Possibly, it seems ridiculous to begin a fashion show review with a discussion about the precisely desirable color of a carnation. Yet it is a fact that there is a vast gulf of taste between a deli-cum-gas-station pink or white type of a carnation, and the deep, deep, almost cinnamon-dark kind of a red carnation, which Oscar de la Rentapicked for his daily buttonhole when he was a young man living in Madrid. But the fact that Peter Copping, Oscar’s successor, picked up on that color, and its resonances, is a perfect testament to his suitability for the job. He, like Oscar, has a phenomenal eye for color and social tone.
“Apparently,” said Copping before the show, “they used to throw red carnations into the ring after a bull fight.” Which explains the presence of carnation prints in various sizes that Copping scattered on dresses, swathed skirts, and frilled blouses, and the fact that he saturated an eyelet dress in the color of Oscar’s favorite flower.
Copping was partially inspired by his discovery that De la Renta had met Ava Gardner, whose lover was a bullfighter, in the 1950s. But to research the Spring collection, he had also been up to the Hispanic Society of Harlem to look at their paintings surrounding bullfighting—he took in everything from the pale blue satin of a matador suit painted by Goya, to the exact shade of baked yellow Francis Bacon used in a bullfighting scene, to “the colors of peasant wool embroidery on popular Spanish postcards,” said Copping. Then he let it all percolate in his imagination, and came up with a collection that thoroughly proved his own powers as a colorist, and as a designer who brings the finesse of Paris with him from all the years he worked at Louis Vuitton and Nina Ricci.

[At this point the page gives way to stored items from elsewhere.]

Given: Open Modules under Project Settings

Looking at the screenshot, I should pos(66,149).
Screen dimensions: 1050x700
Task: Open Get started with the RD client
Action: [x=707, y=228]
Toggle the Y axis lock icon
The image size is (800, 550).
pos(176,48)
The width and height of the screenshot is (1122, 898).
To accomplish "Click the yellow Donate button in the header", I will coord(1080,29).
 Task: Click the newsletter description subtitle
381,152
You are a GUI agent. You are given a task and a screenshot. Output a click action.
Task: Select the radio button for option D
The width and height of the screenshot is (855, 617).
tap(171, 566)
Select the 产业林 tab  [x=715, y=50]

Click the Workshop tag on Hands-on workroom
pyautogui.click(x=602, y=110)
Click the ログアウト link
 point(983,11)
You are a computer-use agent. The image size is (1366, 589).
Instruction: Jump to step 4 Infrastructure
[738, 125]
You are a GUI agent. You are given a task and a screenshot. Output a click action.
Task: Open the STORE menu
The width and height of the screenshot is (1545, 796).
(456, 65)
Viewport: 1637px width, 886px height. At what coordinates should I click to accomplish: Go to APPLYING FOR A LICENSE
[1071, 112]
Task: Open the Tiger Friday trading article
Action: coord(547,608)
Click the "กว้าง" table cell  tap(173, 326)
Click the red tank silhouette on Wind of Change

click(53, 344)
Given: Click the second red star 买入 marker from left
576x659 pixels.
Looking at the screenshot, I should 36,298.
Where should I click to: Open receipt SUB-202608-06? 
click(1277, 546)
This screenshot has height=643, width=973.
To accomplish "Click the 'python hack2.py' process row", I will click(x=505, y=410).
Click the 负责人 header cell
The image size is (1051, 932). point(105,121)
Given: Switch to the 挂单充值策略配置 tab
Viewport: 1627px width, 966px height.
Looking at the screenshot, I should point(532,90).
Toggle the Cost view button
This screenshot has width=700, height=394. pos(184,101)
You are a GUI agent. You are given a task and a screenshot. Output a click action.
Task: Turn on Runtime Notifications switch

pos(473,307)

The combination of respectfulness for the founder and pure personal flair made for a collection that succeeded in making every woman present at the show want to be part of Copping’s ravishing modern view of femininity and sexuality. The sight of his models, scrubbed and groomed with matte red lipstick, their hair brushed smoothly into ponytails with low grosgrain ribbon bows, made fashion’s prevailing messy no-makeup grungy beauty suddenly look a whole lot less desirable at a stroke. It was not just a question of the breathtaking color choices, which ran from saturated to pastel—say, emerald green duchesse satin for a skirt suit with a narrow powder pink belt, or the grass green embroidered shoes under a mint gazar dress—but also of Copping’s ability to undercut froth and frills with a modernizing casualness. He did that by putting suits with jet-embroidered flat espadrilles, by tying black ribbons nonchalantly into incredible lilac and ice-blue ball gowns, and by daring to show glimpses of naked skin through black lace. In a word, it was faultless.